*** Block opens ***

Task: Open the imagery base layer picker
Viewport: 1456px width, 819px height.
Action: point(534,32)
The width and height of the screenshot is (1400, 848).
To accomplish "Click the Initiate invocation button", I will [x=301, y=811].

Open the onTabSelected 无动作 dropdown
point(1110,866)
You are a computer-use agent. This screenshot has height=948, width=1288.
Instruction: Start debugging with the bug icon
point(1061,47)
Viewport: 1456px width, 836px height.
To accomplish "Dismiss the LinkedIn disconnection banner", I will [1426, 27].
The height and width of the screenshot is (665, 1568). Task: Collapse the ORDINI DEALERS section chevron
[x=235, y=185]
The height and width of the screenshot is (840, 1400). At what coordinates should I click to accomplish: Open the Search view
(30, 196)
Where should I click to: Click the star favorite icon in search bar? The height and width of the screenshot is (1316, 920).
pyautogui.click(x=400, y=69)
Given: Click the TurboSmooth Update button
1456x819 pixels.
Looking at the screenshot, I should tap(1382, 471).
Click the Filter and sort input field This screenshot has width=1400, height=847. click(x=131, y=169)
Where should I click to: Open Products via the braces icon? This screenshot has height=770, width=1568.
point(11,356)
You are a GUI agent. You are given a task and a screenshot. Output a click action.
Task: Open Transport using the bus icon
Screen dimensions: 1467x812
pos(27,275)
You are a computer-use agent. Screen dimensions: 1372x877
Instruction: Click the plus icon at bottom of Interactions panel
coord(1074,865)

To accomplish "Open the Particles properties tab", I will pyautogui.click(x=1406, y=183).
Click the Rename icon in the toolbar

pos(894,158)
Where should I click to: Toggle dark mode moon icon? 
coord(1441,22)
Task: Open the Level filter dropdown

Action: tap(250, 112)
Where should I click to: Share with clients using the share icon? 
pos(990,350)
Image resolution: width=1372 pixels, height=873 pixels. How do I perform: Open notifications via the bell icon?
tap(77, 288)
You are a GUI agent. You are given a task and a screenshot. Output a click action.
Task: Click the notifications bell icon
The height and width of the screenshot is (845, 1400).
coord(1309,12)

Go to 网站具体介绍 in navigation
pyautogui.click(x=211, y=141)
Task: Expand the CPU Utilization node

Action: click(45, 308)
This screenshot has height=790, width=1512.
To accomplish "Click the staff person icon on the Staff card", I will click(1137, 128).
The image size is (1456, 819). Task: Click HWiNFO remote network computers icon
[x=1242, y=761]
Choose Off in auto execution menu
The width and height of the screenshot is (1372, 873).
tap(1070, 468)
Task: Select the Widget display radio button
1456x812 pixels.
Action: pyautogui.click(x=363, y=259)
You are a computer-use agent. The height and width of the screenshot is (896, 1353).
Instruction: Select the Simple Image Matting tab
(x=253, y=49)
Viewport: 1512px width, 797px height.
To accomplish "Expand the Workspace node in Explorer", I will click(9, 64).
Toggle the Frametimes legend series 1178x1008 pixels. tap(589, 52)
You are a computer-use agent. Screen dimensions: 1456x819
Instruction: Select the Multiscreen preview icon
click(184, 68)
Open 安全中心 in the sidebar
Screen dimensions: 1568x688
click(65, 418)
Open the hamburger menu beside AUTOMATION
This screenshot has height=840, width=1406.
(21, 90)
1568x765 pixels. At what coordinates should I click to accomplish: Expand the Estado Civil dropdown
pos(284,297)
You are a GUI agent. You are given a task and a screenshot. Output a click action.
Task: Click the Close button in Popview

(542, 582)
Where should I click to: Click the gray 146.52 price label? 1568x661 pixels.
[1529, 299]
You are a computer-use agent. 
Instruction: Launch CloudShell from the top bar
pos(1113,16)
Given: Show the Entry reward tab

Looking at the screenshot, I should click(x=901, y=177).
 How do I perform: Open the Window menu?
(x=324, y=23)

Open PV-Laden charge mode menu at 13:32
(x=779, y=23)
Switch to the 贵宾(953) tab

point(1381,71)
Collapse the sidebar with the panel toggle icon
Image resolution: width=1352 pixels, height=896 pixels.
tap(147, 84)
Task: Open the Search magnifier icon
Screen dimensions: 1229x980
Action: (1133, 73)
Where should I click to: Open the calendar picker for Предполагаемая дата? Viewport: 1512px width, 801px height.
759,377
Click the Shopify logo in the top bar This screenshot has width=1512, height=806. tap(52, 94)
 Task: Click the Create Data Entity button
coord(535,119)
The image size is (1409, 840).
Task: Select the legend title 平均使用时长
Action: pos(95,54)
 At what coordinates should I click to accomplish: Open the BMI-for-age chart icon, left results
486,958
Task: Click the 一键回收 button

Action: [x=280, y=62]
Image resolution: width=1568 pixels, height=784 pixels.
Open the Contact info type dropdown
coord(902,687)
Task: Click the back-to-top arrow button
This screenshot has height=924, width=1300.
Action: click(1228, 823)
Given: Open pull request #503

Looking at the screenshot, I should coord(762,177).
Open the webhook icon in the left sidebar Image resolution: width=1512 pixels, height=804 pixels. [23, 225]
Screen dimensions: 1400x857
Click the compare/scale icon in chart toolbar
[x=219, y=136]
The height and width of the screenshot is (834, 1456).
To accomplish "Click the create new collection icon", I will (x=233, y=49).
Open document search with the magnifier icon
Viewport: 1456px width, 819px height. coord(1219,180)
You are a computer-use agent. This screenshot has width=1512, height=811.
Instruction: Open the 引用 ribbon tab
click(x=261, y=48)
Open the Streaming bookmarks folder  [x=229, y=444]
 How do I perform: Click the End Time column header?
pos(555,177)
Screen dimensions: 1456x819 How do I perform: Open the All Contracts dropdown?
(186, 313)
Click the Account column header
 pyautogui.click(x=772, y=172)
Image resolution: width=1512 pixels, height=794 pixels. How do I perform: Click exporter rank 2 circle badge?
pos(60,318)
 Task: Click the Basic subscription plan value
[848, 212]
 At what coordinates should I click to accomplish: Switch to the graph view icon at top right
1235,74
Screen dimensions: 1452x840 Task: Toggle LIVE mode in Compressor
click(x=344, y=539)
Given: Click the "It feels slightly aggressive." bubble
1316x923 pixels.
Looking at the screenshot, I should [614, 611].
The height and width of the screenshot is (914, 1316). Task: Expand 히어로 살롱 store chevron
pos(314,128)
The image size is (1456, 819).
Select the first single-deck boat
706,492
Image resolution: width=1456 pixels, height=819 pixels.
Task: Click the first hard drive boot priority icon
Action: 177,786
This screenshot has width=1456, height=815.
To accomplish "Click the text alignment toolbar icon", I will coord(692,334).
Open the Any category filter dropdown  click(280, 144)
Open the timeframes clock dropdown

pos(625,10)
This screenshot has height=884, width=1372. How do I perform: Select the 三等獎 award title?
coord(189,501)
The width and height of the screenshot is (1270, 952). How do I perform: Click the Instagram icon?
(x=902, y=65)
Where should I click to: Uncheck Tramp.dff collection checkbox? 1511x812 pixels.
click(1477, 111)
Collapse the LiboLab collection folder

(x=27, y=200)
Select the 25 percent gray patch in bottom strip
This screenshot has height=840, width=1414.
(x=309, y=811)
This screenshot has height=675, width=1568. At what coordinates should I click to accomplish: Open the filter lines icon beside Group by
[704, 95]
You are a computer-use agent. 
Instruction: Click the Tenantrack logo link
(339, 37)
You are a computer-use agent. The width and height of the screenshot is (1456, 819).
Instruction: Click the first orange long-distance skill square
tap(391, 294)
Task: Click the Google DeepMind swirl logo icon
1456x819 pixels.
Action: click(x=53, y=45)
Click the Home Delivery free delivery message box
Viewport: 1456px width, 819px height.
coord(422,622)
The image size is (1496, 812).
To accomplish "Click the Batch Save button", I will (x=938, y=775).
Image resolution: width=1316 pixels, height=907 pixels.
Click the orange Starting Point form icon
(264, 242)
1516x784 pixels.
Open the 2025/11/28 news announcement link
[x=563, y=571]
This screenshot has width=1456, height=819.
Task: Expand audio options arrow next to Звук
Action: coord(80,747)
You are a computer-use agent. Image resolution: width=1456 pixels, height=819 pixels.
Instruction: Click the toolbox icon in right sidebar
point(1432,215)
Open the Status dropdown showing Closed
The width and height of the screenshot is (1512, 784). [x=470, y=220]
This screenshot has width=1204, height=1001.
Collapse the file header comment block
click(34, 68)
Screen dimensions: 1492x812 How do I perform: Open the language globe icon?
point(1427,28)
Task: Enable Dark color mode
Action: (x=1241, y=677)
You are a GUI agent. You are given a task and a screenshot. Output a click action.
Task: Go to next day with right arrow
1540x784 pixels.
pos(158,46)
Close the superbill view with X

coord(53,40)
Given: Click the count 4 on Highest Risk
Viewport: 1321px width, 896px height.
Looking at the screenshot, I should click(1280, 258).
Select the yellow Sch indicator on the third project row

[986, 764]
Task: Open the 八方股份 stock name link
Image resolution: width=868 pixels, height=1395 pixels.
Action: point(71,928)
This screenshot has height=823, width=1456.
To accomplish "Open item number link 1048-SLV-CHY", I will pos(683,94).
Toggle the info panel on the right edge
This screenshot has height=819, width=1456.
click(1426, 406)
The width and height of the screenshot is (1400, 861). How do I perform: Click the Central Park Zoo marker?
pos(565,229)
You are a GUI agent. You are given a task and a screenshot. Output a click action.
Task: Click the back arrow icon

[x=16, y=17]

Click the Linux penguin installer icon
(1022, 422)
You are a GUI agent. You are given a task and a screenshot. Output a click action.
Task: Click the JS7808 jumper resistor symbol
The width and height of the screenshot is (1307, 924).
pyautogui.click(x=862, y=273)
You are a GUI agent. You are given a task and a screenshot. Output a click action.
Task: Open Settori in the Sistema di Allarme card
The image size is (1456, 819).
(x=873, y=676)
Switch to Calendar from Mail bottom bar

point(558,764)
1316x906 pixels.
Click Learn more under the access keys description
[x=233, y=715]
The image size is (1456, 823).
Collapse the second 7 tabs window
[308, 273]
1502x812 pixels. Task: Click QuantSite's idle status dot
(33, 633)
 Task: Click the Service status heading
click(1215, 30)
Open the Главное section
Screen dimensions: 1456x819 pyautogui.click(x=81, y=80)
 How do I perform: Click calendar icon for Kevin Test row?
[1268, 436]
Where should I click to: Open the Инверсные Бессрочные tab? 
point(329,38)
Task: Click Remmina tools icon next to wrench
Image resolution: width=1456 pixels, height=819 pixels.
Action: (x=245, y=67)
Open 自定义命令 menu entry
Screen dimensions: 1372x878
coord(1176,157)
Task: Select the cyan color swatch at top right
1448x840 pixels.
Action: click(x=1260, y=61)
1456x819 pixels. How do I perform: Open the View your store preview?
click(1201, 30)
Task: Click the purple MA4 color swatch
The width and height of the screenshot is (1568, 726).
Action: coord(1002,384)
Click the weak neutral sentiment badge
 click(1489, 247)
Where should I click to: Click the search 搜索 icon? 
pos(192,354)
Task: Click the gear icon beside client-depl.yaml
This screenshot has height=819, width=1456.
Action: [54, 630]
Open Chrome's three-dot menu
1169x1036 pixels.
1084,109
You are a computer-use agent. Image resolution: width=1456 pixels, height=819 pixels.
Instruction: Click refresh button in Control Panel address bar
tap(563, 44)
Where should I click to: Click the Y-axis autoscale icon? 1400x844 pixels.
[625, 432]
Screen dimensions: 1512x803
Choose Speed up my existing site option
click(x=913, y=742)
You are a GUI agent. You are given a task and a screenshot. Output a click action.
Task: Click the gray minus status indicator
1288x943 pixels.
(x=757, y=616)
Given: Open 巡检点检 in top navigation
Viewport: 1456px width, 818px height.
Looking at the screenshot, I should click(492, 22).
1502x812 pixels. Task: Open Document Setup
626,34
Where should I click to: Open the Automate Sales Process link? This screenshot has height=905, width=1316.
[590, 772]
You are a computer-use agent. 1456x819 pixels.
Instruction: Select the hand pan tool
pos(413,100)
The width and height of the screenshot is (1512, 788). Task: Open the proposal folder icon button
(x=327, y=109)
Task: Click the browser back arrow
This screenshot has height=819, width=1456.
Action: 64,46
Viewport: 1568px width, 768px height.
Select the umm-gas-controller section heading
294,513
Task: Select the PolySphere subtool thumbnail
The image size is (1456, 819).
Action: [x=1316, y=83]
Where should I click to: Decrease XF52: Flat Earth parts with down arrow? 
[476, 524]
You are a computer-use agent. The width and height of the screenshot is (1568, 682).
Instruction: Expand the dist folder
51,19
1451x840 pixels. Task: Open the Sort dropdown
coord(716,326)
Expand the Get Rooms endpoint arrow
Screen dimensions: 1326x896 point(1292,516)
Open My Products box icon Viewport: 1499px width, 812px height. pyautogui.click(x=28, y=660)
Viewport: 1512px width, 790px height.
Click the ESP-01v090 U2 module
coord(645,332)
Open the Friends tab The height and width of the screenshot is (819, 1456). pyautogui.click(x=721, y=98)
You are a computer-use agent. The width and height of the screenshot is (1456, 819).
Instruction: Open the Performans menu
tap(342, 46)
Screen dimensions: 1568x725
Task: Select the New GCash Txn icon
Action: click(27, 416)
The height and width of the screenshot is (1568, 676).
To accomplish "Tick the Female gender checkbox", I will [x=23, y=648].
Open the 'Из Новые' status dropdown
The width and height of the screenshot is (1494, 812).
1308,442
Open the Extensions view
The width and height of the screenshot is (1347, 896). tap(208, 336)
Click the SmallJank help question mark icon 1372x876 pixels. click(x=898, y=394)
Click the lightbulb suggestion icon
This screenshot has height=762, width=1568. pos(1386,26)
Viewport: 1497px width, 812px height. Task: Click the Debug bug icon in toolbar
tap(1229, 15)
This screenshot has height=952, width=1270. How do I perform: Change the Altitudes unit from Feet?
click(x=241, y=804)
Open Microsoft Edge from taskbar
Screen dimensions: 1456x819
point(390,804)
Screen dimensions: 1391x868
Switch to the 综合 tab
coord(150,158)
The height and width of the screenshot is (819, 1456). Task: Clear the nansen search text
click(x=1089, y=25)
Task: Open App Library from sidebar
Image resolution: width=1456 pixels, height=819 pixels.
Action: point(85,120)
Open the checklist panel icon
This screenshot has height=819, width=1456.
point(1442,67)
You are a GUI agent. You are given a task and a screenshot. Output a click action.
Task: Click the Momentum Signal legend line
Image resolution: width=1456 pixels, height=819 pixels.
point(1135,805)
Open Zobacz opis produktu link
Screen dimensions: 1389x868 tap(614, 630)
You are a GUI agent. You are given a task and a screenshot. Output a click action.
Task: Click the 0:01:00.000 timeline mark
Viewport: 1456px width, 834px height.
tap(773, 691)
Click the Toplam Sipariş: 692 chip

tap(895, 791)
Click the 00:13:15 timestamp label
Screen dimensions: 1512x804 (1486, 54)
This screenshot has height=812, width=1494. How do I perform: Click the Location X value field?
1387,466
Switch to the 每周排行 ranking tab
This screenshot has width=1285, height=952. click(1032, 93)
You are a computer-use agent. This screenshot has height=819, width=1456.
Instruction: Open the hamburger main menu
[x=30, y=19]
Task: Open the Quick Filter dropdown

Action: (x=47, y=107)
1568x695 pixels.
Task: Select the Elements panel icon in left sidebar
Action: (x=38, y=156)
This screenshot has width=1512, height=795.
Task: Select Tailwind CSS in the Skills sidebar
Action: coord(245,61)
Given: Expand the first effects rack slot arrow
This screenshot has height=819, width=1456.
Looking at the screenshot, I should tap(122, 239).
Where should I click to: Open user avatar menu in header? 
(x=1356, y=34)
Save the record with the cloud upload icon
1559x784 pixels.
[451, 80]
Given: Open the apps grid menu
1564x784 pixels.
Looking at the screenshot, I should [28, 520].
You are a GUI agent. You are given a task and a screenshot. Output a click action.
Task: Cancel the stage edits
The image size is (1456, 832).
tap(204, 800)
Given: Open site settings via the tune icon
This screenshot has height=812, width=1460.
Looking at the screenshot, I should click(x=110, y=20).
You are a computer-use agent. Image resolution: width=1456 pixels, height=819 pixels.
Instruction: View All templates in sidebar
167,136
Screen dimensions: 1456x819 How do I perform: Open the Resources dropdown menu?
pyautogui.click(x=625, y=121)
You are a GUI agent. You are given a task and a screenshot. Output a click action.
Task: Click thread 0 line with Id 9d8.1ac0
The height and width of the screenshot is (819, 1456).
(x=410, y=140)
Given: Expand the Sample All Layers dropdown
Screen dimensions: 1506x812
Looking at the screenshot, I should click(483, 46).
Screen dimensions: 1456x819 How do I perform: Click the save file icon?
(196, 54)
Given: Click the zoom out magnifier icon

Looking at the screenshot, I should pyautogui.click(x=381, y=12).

*** Block closes ***

▶ _Task details_: Extract from the records above the lines from the one containing "Where should I click to: Toggle" to the one containing "This screenshot has height=790, width=1512.", both lines included, exactly as they appear and with nothing else.

▶ _Task solution_:
Where should I click to: Toggle dark mode moon icon? 
coord(1441,22)
Task: Open the Level filter dropdown

Action: tap(250, 112)
Where should I click to: Share with clients using the share icon? 
pos(990,350)
Image resolution: width=1372 pixels, height=873 pixels. How do I perform: Open notifications via the bell icon?
tap(77, 288)
You are a GUI agent. You are given a task and a screenshot. Output a click action.
Task: Click the notifications bell icon
The height and width of the screenshot is (845, 1400).
coord(1309,12)

Go to 网站具体介绍 in navigation
pyautogui.click(x=211, y=141)
Task: Expand the CPU Utilization node

Action: click(45, 308)
This screenshot has height=790, width=1512.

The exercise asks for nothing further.